Dataset items
»»
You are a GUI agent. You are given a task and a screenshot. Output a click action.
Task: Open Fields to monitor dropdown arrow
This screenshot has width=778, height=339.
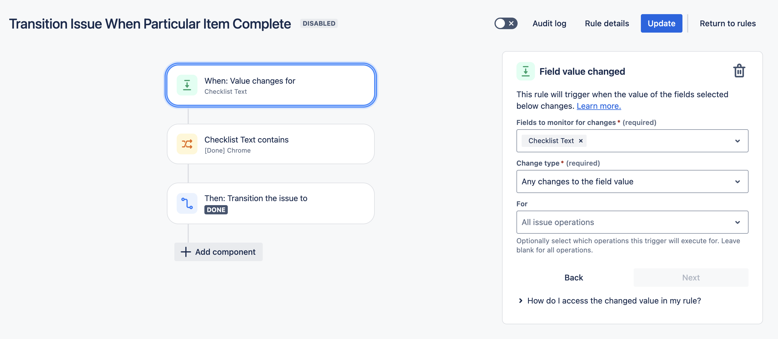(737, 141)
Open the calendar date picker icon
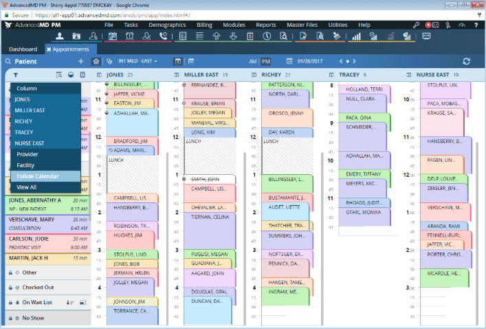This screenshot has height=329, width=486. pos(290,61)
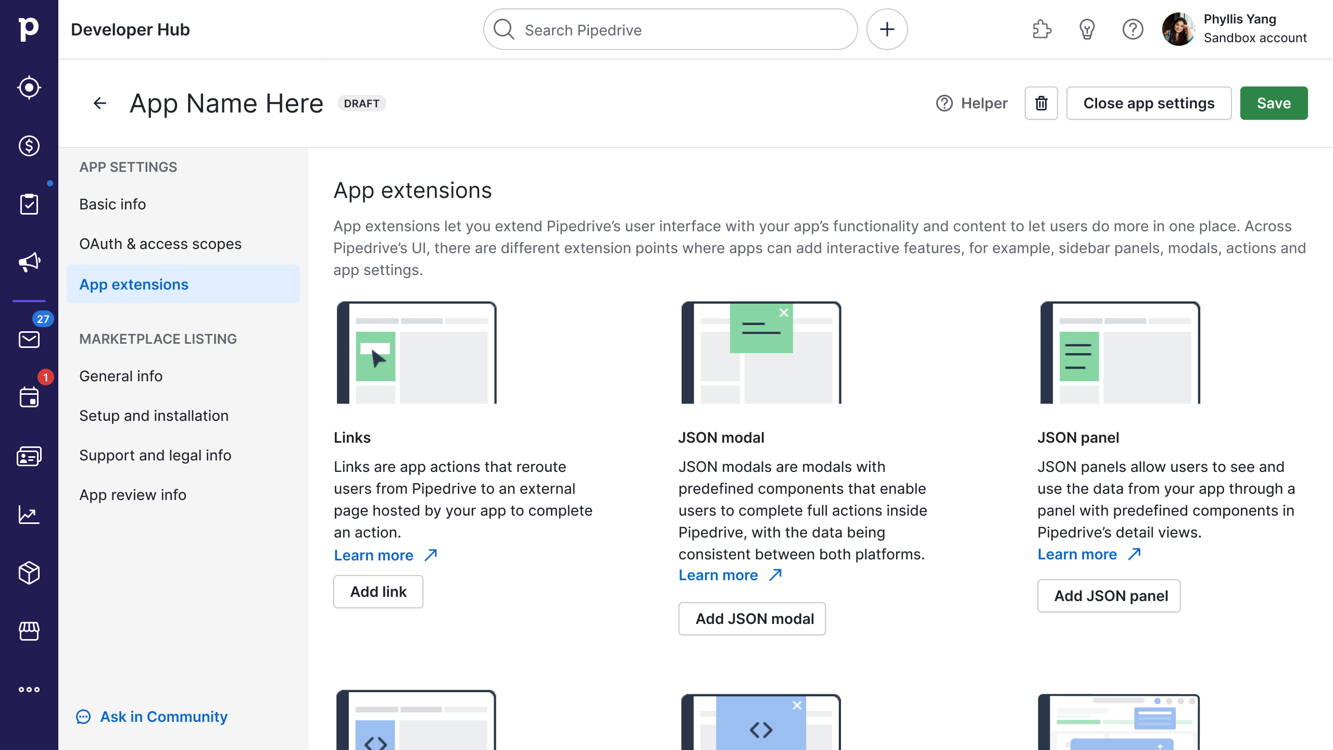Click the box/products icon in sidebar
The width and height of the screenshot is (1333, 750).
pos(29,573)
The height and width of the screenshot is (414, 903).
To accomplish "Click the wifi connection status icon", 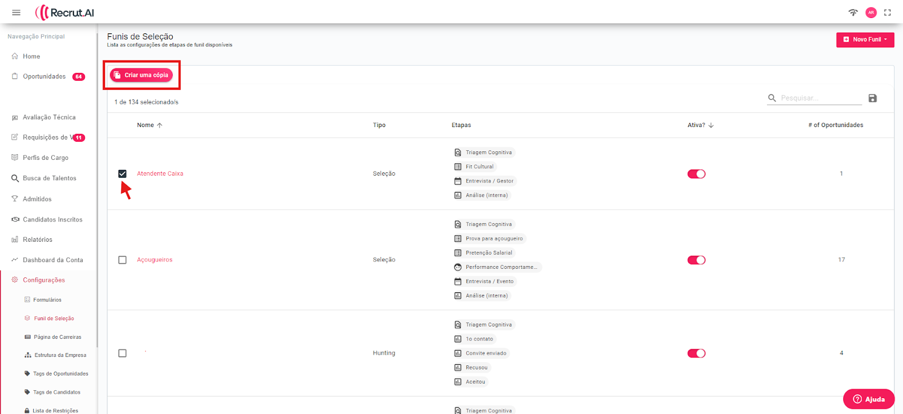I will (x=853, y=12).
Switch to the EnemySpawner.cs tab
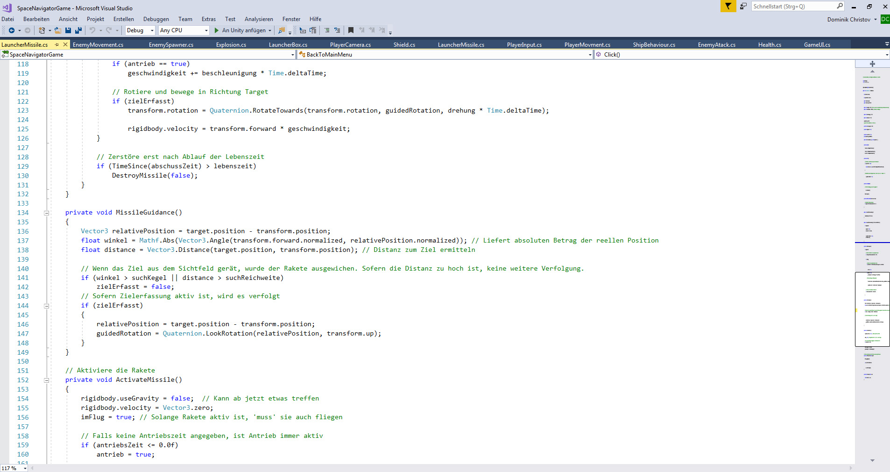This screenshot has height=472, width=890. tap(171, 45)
««
»»
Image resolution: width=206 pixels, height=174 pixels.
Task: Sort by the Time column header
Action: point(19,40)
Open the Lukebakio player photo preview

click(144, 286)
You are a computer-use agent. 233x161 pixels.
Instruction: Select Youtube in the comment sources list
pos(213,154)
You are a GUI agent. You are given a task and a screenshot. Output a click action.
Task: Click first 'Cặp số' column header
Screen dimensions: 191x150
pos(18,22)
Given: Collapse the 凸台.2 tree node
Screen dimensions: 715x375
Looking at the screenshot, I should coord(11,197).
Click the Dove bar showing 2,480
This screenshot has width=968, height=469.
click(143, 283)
««
● **Exercise directions**: Reproduce the lines above verbatim, starting at the line containing "You are a computer-use agent. 233x161 pixels." and ending after the line containing "Looking at the".

● **Complete response**:
You are a computer-use agent. 233x161 pixels.
Instruction: Select Youtube in the comment sources list
pos(213,154)
You are a GUI agent. You are given a task and a screenshot. Output a click action.
Task: Click first 'Cặp số' column header
Screen dimensions: 191x150
pos(18,22)
Given: Collapse the 凸台.2 tree node
Screen dimensions: 715x375
Looking at the screenshot, I should coord(11,197).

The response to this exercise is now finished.